Non-neococcal urethritis (NSU) is called urethritis, not associated with Neisseria gonorrhoeae. This is the most common syndrome detected in STD clinics in men. The term “non-specific urethritis” is not very successful. It gives the false impression that NSU has no reason or its reason is unknown. In early studies, 30–50% of NSU cases were associated with Chlamydia trachomatis. Currently, Chlamydia trachomatis accounts for 20-30 “cases of NSU. The cause of the remaining NSUs has not been fully elucidated. Ureaplasma urealyticum is detected in 20-40% of NSU patients. However, data on the etiological role of Ureaplasma urealyticum are contradictory. About a third of NSU patients do not detect neither Chlamydia trachomatis nor Ureaplasma urealyticum.
Recent studies indicate the possible role of Mycoplasma genitalium in the etiology of NSU. The association of NSU with oral sex in homosexuals and bisexual men suggests that part of the NSU is due to normal oropharyngeal microflora.
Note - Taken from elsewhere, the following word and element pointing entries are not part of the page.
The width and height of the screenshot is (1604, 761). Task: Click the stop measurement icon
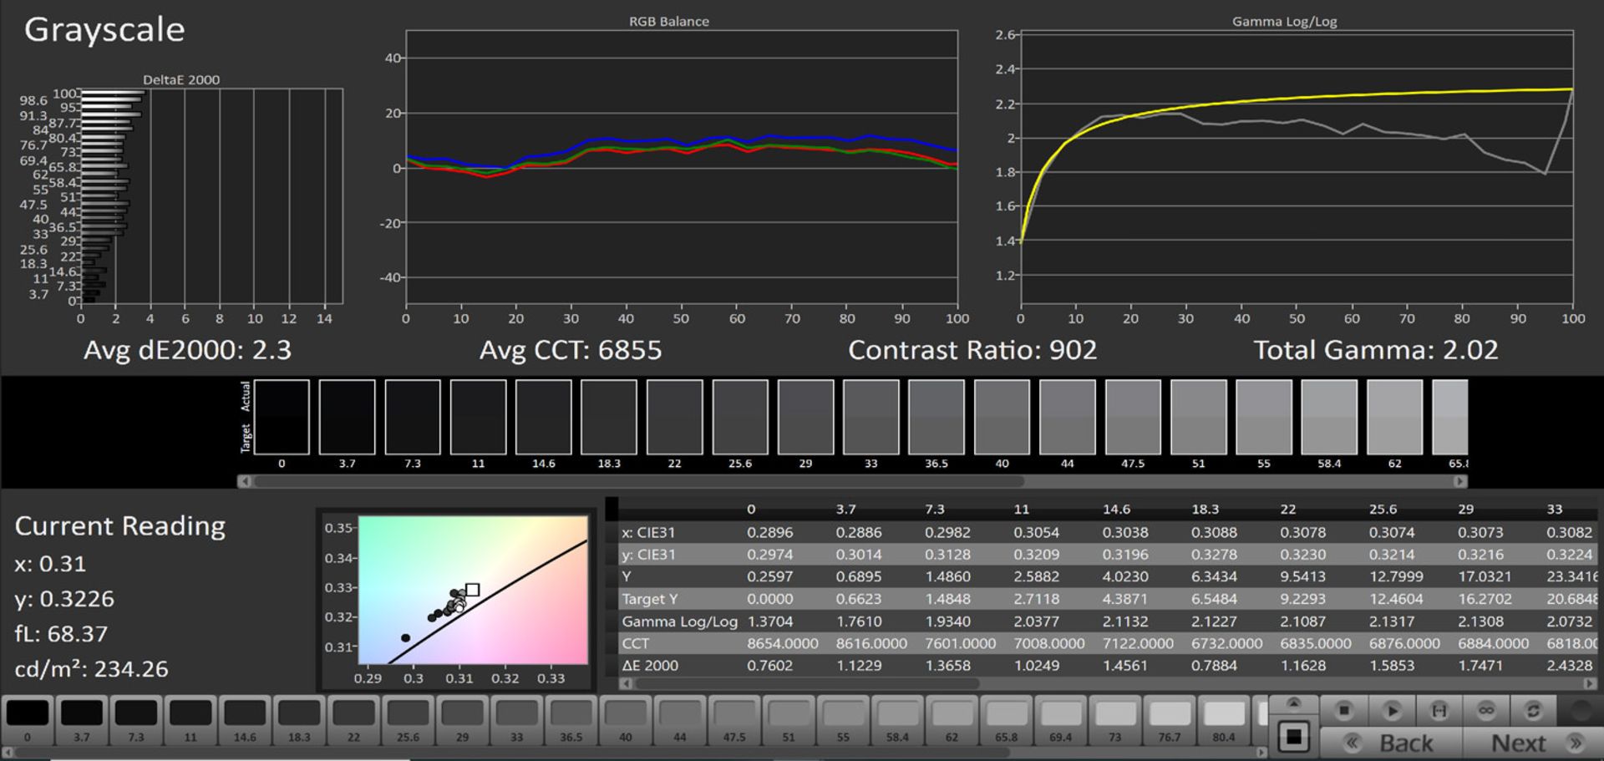[x=1343, y=710]
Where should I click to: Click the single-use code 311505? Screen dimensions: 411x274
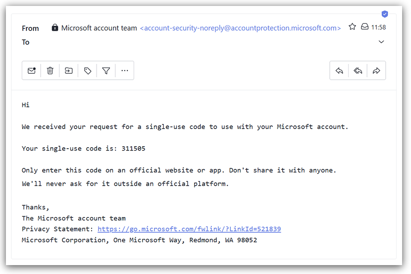[x=133, y=149]
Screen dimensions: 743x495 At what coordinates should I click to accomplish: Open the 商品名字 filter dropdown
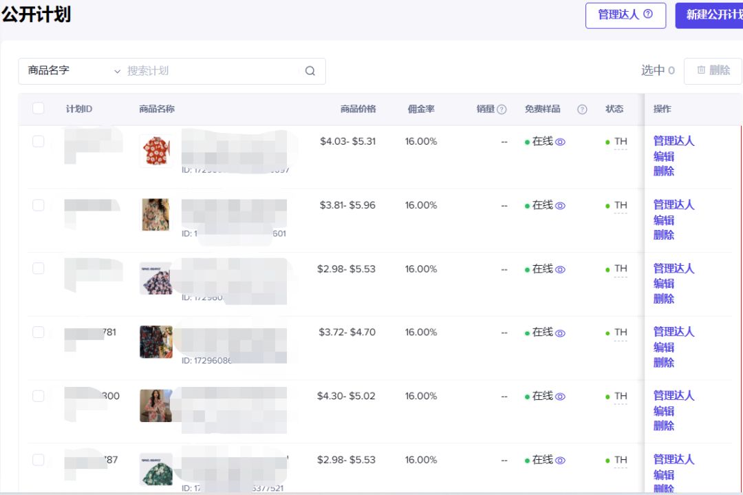(x=72, y=71)
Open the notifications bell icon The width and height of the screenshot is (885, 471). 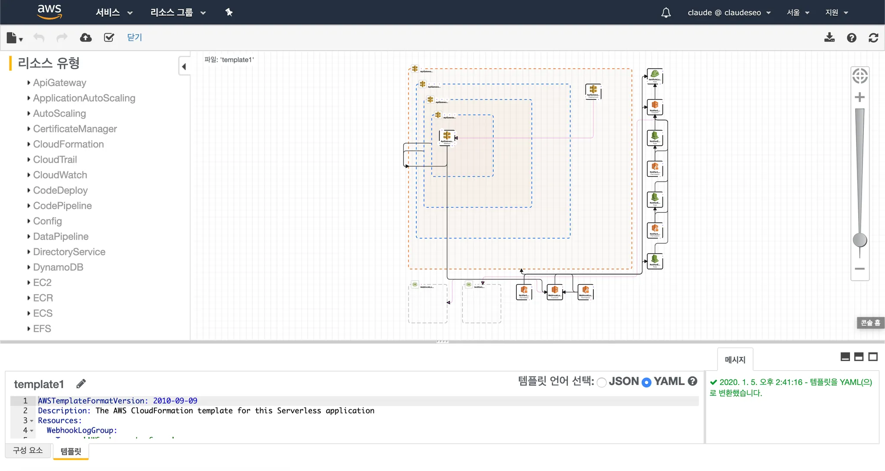pos(666,13)
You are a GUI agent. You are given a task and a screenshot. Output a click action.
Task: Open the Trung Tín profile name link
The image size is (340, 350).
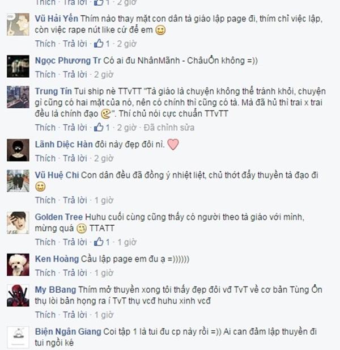click(53, 91)

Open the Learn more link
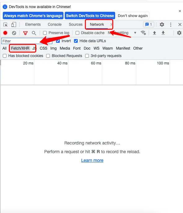[92, 160]
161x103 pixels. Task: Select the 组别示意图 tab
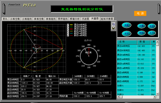pos(107,19)

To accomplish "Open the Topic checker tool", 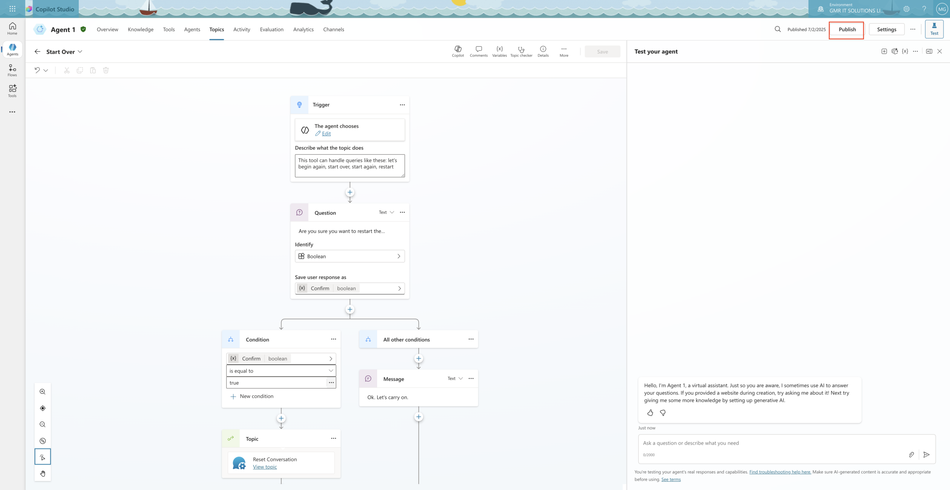I will [x=521, y=51].
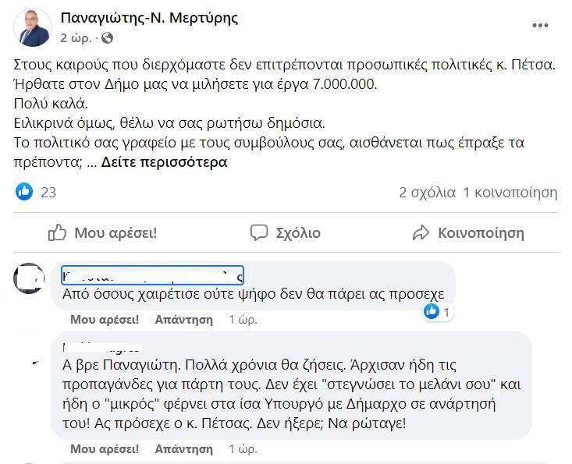View the 1 κοινοποίηση shares
Screen dimensions: 572x464
tap(510, 193)
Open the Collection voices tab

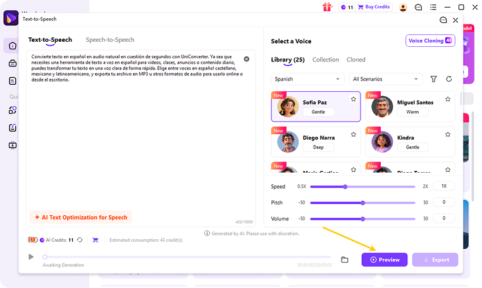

Less than 5% of NSU cases occur in Trichomonas vaginalis and HSV. Urethritis caused by HSV is often combined with rashes on the genitals and severe pain during urination. Enterobacteria sometimes cause urethritis in homosexuals and bisexual men who practice active anal intercourse. The differential diagnosis of NSU should include foreign bodies of the urethra and periuretic fistula, which are rare.
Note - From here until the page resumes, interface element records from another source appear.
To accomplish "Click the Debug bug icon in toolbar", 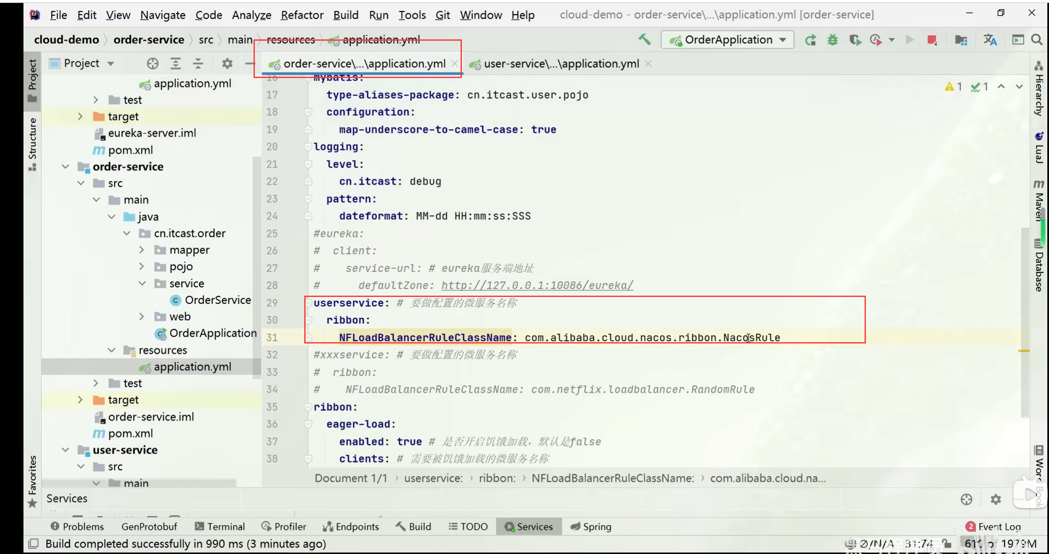I will (832, 40).
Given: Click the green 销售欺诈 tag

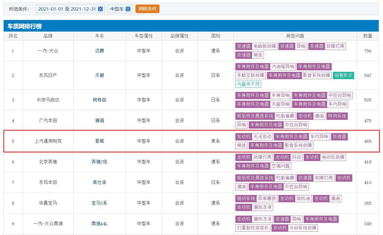Looking at the screenshot, I should click(x=343, y=75).
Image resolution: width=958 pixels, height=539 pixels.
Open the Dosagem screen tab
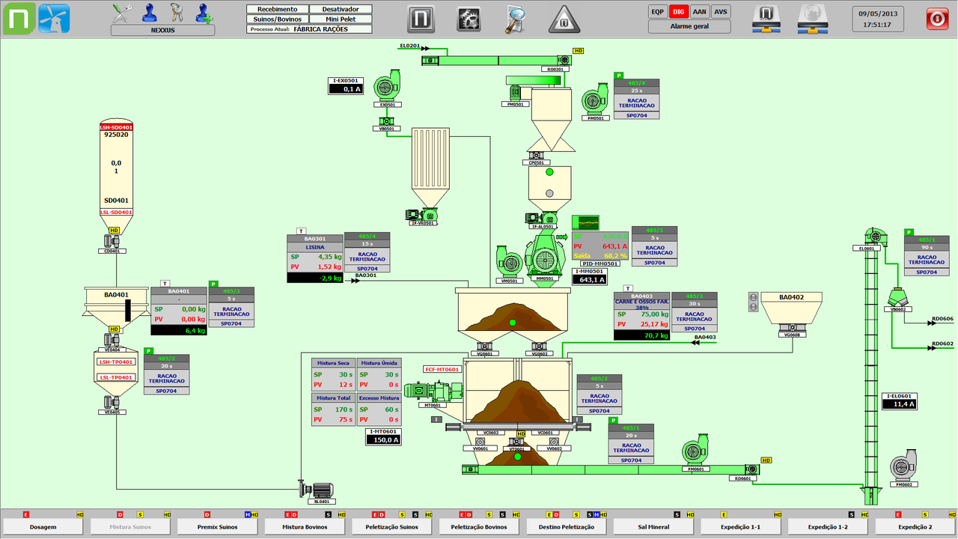coord(42,527)
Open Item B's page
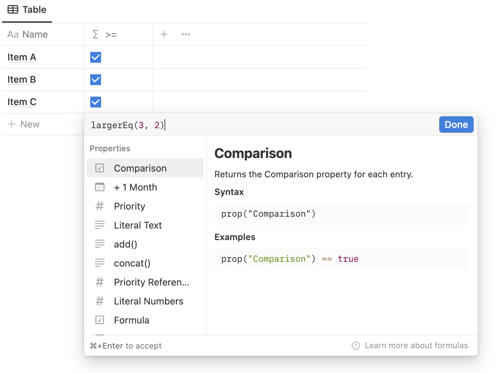 point(21,80)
Persistent and recurrent NSUs are difficult to treat. The effectiveness of their treatment often does not satisfy either the patient or the doctor. Persistent and recurrent NSU should be distinguished from acute NSU. Persistent and relapsing NSU are characterized by frequent exacerbations, sometimes not associated with sexual contacts. In this case, Chlamydia trachomatis and other known pathogens in most cases are not found.
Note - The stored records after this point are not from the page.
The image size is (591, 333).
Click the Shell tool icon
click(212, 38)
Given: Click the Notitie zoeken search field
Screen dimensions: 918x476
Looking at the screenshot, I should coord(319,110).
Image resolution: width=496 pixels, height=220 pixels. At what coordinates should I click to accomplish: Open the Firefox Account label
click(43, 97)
Although sometimes relapsing NSU is combined with abacterial prostatitis, most often the prostate gland is not changed. The role of alcohol, spicy foods and changes in the frequency of sexual intercourse in the development of recurrent NSU and abacterial prostatitis has not been proven. It is possible that immune responses play a role in the pathogenesis of recurrent NSU. For example, urethritis is sometimes detected in patients with Reiter’s syndrome after intestinal infections. The main complications of NSU are complications of chlamydial infection, such as acute epididymitis and Reiter’s syndrome. None of these complications occurs with nonchlamydia NSU. There is no evidence that NSU leads to urethral strictures. Most cases of urethral strictures before the discovery of antibiotics were caused by gonorrhea and complications of local treatment methods, li the absence of Chlamydia trachomatis neither acute nor recurrent HIU are associated with severe complications in either men or women – their sexual partners. Although NSU is traditionally treated with antibiotics, the question of the appropriateness of antibiotic therapy in the absence of Chlamydia trachomatis remains open.